Vorbeugen ist besser
Logischerweise ist es am besten, die Hände so zu schützen, dass sie erst gar nicht mit schädlichen Einflüssen in Berührung kommen. Im winterlichen Alltag sollten draußen Handschuhe getragen werden, bei der Arbeit in entsprechenden Berufen Schutzhandschuhe. Auch eine gute Ernährung und ausreichende Flüssigkeitszufuhr schaffen gute Voraussetzungen für glatte Hände.

Erste Hilfe
Falls doch einmal trotz aller Pflege und Vorsorge Erste-Hilfe-Maßnahmen nötig sein sollten, dann wirkt die Notfallpackung aus Großmutters Hausmittel-Apotheke: Über Nacht die gründlich gereinigten Hände mit einer dicken Schicht reichhaltiger Creme eincremen und dann Baumwollhandschuhe drüberziehen. Eine Extraportion Pflege erhalten Hände und Nägel auch durch ein kurzes Bad in Olivenöl.
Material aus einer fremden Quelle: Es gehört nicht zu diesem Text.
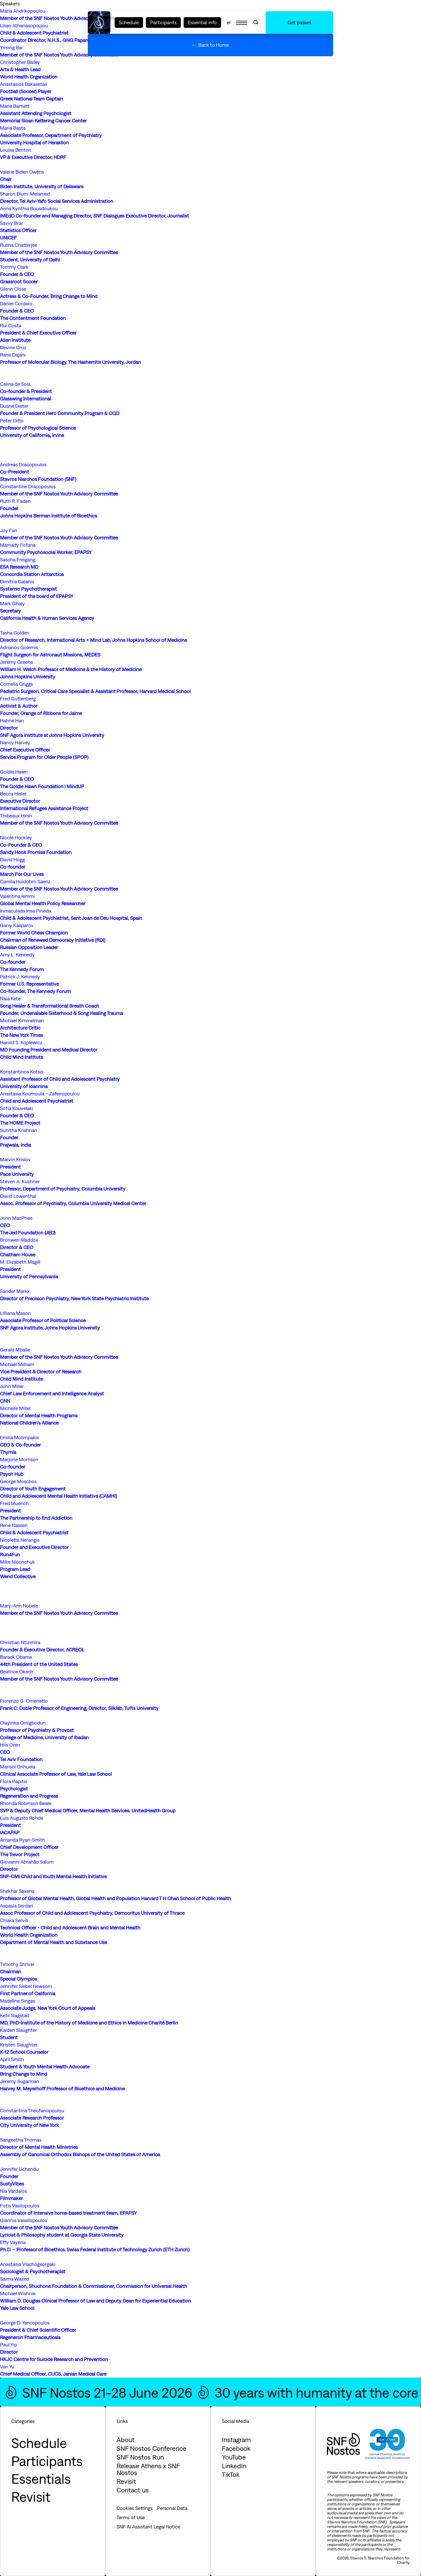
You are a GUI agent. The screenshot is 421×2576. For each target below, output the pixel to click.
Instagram (236, 2439)
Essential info (202, 22)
Hinterher die Hände nur mit Haushaltspapier abtupfen. Bewährt hat sich außerdem eine Mandelpaste, für die einige Tropfen Mandelöl mit einem Esslöffel Puderzucker vermischt werden, oder alternativ eine Mischung aus zwei Teelöffeln Zitronensaft und zwei Esslöffeln Honig. Mehrmals täglich auf die betroffenen Stellen auftragen. Nach so viel Zuwendung sollten die Chancen auf babyzarte Hände beim Mann deutlich gestiegen sein.